(716b) Engineering of Barley Stripe Mosaic Virus Capsid Protein to Tune Morphology and Surface Functionality of Self-Assembled Viral-like Particles for Diverse Applications

Protein nanoparticles derived from plant virus capsid proteins offer tunable and modular self-assembly of diverse nanoscale architectures with applications in catalysis, sensing, consumer products, and medicine. Rod-shaped plant viruses, in particular, are attractive as they are non-infectious or safe in humans and are compelling for applications requiring high aspect ratios, such as nanowire templating and vaccine development. Despite the great diversity of rod-shaped plant viruses in nature, engineering efforts in this area have been largely limited to the tobacco mosaic virus (TMV), which has limited surface interactions for functionalization relative to emerging platforms such as barley stripe mosaic virus (BSMV).
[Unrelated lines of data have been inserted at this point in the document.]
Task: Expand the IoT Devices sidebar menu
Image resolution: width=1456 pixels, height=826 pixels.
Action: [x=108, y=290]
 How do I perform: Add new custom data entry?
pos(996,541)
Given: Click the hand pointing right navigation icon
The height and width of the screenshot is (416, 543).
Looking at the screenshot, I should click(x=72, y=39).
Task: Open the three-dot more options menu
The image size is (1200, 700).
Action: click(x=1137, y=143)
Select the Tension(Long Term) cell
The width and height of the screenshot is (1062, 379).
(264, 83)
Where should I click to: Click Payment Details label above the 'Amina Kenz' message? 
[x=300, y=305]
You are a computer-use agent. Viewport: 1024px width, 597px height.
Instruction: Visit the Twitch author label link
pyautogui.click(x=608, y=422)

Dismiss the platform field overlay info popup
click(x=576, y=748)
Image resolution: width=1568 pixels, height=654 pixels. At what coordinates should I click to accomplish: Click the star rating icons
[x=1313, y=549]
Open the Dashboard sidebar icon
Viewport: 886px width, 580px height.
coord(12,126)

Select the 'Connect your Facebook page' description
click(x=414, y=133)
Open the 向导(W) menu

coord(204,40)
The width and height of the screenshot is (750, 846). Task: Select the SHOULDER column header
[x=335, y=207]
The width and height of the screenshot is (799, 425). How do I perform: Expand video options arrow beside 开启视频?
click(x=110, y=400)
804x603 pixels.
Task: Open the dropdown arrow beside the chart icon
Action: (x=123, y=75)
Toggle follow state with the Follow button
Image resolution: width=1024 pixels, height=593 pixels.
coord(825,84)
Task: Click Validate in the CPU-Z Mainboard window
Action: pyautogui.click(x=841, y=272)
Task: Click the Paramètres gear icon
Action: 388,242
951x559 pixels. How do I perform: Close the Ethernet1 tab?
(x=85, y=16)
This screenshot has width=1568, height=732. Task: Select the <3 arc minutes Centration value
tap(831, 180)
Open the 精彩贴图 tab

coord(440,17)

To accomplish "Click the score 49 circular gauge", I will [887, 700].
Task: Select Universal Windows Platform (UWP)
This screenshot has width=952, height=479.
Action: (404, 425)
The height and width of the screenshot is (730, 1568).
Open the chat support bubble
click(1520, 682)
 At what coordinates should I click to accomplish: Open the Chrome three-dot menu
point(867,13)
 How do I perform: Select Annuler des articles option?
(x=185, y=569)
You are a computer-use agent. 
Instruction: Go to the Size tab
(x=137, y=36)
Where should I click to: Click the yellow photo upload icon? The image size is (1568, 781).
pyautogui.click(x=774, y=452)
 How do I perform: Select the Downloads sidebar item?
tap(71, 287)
However, synthesis of BSMV relies on host infectivity, which greatly limits viral particle tunability. We addressed this limitation by expressing BSMV coat protein (CP) in E. coli for the first time. Despite their natural promiscuity for RNA, these proteins do not assemble around native RNA in E. coli, and they instead self-assemble into disks. Upon transcription of an RNA transcript containing a TMV encapsidation signal (OAS), however, they readily assemble into rod-shaped viral-like particles (VLPs). Similarly, we identify residues on BSMV CP involved in self-assembly and develop mutants that self-assemble into higher aspect ratio rods without the RNA transcript and exhibit stability over a broader pH range. Here, I will discuss our progress in engineering the morphology of BSMV VLPs as well as the functionalization of its surface with short peptide sequences for facile decoration with peptides, proteins, and other (bio)polymers. Our work establishes BSMV VLP as a highly tunable rod-shaped nanomaterial platform with broad engineering applications.